Beyond the omission of certain sounds, the scripts for certain sounds are badly set out. For examples the sounds of the syllables “ti” and “di”. These are also badly pronounced in our French. French phonetician Monique Léon warns us not to introduce an “s” between “t” and “i” when saying “ti”, because the consonnant “t” has the same quality in both “ti” and “ta”. For the same reason a “z” sound must not be introduced “d” and “i”, for the quality of “d” must be the same in “di” and “da”. The spelling that should be used in Creole is “tsi” and “dzi”. Other languages have the “ts” and “dz” sounds too: look at Zimbabwean “Tsangarai” and the Chechen name “Dzhokhar Tsarnaev”. These are not the palatal “ch” sounds of Hindi and English. Only such a change will permit the proper pronunciation of the name of the new Indian Prime Minister.

The spellings proposed by the grafilarmoni crowd do not seem to gain the acceptance of many; notice writers who genuinely wish to convey a message in Creole but cannot bring themselves to accept their guidelines in toto. In one office that I visited recently the following notice could be read: “Pas faire tapaze. Tapaze dérange le bon fonctionnement dans bureau. Comporte zot bien et respecter zot prochain.” Nobody can deny that the message writer has got his message across. Whether the message is respectful of the public that the office is intended to serve is another matter. Will the government take steps against such notice writers?

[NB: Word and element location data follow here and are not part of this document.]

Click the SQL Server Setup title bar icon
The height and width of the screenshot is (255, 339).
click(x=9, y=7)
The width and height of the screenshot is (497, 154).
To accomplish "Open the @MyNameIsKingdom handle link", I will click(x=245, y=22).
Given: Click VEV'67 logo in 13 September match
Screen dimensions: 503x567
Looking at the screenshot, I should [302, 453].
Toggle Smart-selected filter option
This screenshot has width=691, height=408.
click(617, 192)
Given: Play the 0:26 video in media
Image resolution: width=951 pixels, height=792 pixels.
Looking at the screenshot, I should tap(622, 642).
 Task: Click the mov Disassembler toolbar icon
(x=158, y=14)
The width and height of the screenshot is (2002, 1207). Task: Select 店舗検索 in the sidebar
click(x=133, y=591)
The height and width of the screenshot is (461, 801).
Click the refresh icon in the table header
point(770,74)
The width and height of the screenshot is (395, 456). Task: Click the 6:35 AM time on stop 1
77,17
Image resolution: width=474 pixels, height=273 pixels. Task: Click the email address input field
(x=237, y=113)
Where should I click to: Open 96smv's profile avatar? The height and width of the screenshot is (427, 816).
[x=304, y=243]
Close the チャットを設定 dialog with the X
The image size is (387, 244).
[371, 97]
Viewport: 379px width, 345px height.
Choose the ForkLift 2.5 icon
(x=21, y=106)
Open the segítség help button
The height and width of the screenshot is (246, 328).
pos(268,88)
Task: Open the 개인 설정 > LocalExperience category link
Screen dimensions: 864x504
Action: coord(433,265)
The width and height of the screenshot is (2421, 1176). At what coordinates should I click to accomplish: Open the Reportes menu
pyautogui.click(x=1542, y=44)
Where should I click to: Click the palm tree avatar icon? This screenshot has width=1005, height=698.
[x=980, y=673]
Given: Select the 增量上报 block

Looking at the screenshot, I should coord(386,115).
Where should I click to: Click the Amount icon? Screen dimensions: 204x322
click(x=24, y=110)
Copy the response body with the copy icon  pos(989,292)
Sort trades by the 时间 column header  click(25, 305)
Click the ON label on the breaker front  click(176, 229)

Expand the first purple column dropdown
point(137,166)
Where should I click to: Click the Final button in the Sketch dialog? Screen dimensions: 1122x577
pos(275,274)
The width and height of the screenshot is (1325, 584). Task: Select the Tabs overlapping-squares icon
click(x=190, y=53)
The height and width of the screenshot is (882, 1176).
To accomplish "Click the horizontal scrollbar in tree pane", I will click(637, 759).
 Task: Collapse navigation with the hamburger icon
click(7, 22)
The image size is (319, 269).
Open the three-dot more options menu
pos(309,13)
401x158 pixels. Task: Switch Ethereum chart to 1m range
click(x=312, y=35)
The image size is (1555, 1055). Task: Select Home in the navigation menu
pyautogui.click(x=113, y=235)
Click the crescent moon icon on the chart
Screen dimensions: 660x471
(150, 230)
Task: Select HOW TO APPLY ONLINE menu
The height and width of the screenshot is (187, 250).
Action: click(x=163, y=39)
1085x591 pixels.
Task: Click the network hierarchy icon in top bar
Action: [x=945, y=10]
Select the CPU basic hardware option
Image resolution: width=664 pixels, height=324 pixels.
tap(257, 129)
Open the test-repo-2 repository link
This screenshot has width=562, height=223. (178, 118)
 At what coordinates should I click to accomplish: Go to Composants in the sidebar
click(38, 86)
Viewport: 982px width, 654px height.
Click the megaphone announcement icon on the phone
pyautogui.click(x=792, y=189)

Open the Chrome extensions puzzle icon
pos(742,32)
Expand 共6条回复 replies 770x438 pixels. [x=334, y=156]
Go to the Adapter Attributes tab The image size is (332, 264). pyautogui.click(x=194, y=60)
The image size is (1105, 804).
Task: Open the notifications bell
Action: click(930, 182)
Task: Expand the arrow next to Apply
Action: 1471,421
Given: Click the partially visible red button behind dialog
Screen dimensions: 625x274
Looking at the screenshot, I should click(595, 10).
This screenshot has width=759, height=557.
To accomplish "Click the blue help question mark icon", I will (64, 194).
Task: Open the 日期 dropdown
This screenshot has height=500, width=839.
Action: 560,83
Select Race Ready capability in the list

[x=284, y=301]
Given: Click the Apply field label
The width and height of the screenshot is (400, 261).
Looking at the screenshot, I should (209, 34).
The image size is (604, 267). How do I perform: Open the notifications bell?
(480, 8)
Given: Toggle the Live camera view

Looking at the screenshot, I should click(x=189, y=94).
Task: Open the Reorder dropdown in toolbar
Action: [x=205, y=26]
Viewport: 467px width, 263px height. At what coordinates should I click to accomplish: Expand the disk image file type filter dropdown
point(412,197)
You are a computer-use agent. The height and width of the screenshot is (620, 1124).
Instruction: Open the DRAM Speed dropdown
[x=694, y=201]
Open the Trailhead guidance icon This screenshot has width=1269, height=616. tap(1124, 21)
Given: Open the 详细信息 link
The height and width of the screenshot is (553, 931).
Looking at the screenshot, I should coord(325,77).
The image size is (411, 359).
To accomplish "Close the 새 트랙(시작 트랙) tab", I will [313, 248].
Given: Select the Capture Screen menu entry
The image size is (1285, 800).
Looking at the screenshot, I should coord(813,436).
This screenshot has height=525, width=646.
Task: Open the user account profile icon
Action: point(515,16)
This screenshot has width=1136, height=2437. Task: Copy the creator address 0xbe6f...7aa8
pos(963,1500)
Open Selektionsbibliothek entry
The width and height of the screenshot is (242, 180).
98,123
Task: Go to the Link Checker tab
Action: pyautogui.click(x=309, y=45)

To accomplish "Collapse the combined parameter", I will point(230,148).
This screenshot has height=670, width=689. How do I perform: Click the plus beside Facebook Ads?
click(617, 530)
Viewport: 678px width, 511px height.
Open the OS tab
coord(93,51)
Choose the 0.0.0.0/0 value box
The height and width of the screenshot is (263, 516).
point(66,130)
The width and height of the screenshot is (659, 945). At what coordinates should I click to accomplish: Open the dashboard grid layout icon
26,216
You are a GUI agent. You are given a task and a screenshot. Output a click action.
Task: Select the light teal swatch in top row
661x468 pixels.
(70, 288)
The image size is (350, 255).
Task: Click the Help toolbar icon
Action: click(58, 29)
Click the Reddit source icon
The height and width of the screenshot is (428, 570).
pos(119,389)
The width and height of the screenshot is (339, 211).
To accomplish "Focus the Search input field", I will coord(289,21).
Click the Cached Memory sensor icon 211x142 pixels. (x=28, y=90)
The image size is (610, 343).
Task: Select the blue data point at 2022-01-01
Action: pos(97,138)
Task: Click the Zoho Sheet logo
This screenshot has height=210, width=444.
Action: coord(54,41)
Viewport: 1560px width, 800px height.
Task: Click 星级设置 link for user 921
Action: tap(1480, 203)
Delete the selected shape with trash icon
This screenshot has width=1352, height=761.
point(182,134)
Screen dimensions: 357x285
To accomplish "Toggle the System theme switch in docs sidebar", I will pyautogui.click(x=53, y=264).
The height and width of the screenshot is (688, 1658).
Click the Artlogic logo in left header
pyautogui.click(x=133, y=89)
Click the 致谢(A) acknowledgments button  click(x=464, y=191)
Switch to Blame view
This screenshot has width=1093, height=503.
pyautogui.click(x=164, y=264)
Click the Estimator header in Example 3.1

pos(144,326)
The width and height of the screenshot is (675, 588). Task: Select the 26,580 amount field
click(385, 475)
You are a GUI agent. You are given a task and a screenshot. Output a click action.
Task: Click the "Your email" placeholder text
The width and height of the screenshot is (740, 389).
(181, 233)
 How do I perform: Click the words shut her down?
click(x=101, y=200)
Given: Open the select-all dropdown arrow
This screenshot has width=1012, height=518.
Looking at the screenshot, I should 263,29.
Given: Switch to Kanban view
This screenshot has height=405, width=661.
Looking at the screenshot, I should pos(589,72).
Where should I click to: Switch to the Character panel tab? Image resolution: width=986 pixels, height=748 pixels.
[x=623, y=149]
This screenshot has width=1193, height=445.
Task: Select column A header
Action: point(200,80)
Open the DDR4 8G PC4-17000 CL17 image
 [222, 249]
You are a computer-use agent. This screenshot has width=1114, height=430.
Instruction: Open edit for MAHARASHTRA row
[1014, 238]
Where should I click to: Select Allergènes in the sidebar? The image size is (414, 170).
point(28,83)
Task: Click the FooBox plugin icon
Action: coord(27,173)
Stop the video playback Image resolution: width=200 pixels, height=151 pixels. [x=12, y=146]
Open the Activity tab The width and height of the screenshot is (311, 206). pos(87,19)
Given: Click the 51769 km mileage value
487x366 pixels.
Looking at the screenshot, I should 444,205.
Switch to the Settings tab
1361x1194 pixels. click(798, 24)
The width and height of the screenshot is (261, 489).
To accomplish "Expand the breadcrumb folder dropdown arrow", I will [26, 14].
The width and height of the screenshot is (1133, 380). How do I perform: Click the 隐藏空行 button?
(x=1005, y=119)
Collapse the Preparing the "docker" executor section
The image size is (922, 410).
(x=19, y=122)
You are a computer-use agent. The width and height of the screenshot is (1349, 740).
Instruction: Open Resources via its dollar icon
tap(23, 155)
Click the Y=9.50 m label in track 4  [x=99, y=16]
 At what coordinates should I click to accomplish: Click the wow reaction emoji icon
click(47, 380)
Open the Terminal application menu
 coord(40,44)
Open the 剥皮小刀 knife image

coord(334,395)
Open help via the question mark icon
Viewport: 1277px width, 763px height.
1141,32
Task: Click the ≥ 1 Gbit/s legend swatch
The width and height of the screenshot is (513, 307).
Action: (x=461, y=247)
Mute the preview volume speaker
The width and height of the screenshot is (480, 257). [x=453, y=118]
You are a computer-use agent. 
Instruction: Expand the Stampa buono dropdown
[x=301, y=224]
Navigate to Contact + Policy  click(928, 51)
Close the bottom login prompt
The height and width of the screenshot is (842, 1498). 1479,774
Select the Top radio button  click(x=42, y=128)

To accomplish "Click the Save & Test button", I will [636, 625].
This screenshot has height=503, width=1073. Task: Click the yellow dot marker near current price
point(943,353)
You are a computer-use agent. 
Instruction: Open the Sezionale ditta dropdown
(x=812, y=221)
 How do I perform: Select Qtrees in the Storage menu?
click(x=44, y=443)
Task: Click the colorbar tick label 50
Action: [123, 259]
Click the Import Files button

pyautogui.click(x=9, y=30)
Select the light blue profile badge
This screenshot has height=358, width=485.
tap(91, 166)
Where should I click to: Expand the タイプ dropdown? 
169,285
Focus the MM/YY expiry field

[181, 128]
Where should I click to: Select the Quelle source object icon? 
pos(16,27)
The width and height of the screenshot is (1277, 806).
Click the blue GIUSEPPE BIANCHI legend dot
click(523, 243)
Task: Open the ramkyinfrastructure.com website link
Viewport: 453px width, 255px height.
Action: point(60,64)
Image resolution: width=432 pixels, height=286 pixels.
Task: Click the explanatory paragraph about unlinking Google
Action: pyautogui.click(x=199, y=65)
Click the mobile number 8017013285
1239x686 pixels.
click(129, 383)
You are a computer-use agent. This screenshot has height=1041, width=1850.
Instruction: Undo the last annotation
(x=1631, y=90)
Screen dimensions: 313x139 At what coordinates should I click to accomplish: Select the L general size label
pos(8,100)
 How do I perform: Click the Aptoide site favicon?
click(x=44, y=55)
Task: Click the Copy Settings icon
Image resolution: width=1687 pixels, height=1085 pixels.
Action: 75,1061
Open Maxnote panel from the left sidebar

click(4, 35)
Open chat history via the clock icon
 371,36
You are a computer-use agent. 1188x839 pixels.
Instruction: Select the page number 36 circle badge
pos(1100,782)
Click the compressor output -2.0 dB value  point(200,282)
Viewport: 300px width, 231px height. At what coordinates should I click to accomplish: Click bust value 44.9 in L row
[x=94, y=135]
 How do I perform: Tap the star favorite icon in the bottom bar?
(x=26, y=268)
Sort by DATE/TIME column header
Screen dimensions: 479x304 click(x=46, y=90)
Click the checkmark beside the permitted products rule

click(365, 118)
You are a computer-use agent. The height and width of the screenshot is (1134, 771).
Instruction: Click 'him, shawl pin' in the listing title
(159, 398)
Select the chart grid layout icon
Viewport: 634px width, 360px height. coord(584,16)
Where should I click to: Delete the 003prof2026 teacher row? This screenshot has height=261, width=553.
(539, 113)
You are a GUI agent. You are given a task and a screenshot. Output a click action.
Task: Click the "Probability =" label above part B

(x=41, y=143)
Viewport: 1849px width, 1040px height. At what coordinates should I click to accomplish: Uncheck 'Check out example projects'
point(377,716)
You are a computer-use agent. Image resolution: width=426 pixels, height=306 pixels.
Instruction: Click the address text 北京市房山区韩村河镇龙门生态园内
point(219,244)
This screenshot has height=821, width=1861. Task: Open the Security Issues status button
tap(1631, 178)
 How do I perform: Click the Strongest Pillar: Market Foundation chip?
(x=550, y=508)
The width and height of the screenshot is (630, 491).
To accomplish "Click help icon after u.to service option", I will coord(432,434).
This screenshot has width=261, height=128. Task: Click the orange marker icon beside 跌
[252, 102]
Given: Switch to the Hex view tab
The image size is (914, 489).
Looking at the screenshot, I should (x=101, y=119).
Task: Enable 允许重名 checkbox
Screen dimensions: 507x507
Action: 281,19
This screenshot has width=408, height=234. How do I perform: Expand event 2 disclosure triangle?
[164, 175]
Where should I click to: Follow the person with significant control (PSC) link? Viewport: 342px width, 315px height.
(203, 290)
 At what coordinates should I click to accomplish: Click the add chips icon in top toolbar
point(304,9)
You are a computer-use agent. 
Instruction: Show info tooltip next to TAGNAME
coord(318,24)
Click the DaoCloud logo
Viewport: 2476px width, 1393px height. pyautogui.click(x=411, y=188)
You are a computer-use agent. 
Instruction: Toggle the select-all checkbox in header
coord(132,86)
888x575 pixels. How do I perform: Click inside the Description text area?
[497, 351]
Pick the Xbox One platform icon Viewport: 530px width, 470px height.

I have woken up to the extent of the hegemony of the Creole language only recently – following the untimely demise of my wife. Prior to that I was living in a multilingual world, as my wife and I had embarked on language studies together following our marriage way back in the mid-fifties and conversed with each other in any of English, French and Bhojpuri indifferently. Now I am drowning in an ocean of Creole. There’s nobody around in my immediate vicinity to whom I could say a word even in Bhojpuri, let alone English and French. Even the maids, all Indo-Mauritians, do not know Bhojpuri. Recently, for the Shivaratri festival, all “pilgrims” were conversing with one another only in Creole – a practice which would have been totally unacceptable when I used to walk to Pari Talav way back in the forties and early fifties. I had heard of the expression “descente aux enfers” before but now I am experiencing it.